你也在承受着背部疼痛带来的痛苦吗?如果这个折磨着数百万人的病痛也让你无法好好工作和生活,那么你的福音即将来临。据英国《每日邮报》网站8月2日报道,人造椎间盘已经在动物身上试验成功。
参与研究的美国科学家表示,人造椎间盘使用的是从羊身上提取的细胞,因为羊体内的细胞最接近人体构造。从初步试验中就可以看出,当把它放入产生病变的背部时,它能像真正的人体椎间盘一样工作。
研究组成员、美国生物医学工程师劳伦斯·博纳萨尔说,在未来5年内将开始对其进行人体试验;在未来10年内,使用人体组织制作的人造椎间盘便可以得到广泛应用。
“看起来我们还有一段很长的路要走,但如果想想我们正在做的工作以及我们是如何从零开始创造出这样一个复杂的器官,能够在未来10年内取得成功也让我们很兴奋。
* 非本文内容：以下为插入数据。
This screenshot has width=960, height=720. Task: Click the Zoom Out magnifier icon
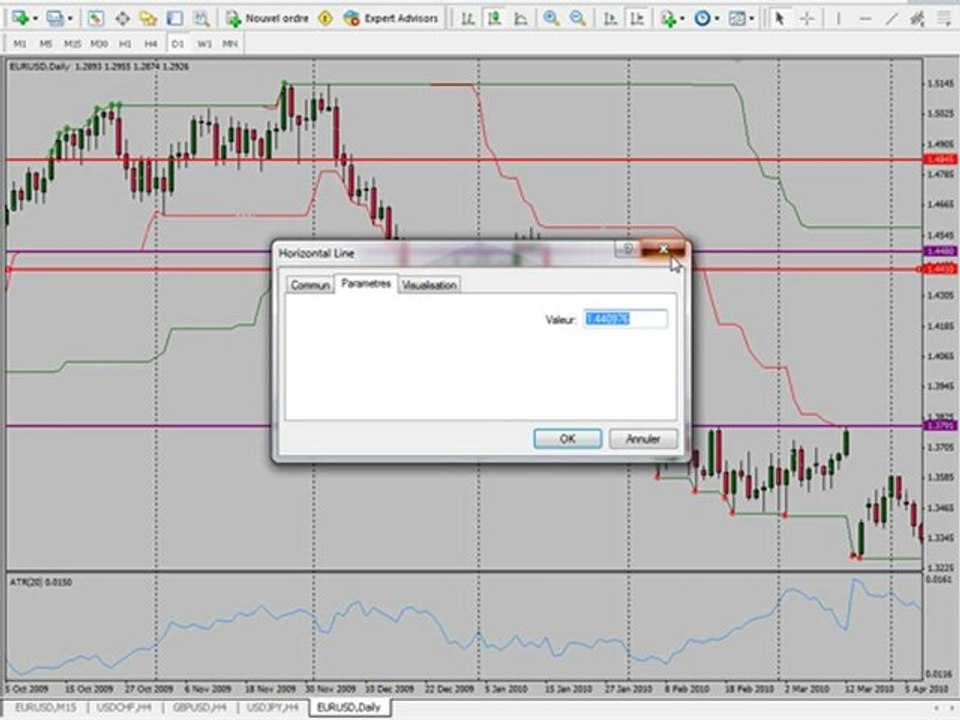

”
在英国,现在遭受背部疼痛困扰的人比40年前翻了一倍。几乎所有50岁以上的老年人都在忍受着退变性椎间盘疾病引起的痛苦,这种疾病多发在人体背部减震脊椎椎间盘磨损处,病情严重时常用的做法是切除损坏的椎间盘,然后使用支撑板、钢钉以及其他设备固定脊椎。这种手术的恢复常常需要几个月,也会出现无法完全康复的可能性。
纽约神经外科医师罗杰·哈特尔表示,虽然外科手术可以祛除疼痛,但手术后经常出现无法预计的情况,可能会对经常需要运动的人造成障碍。因此,他与纽约康奈尔大学的专家们一起使用从羊的脊椎内提取的细胞研制出了上述人体椎间盘替代品。
研究人员在《美国国家科学院院刊》发表的试验报告中指出,人造椎间盘比动物体内原有的椎间盘更轻,且可快速与脊椎结合,因此将其移植进入动物身体后不会发生移位。移植之后,受试动物很快就可以弯腰、扭动身体,甚至跑步。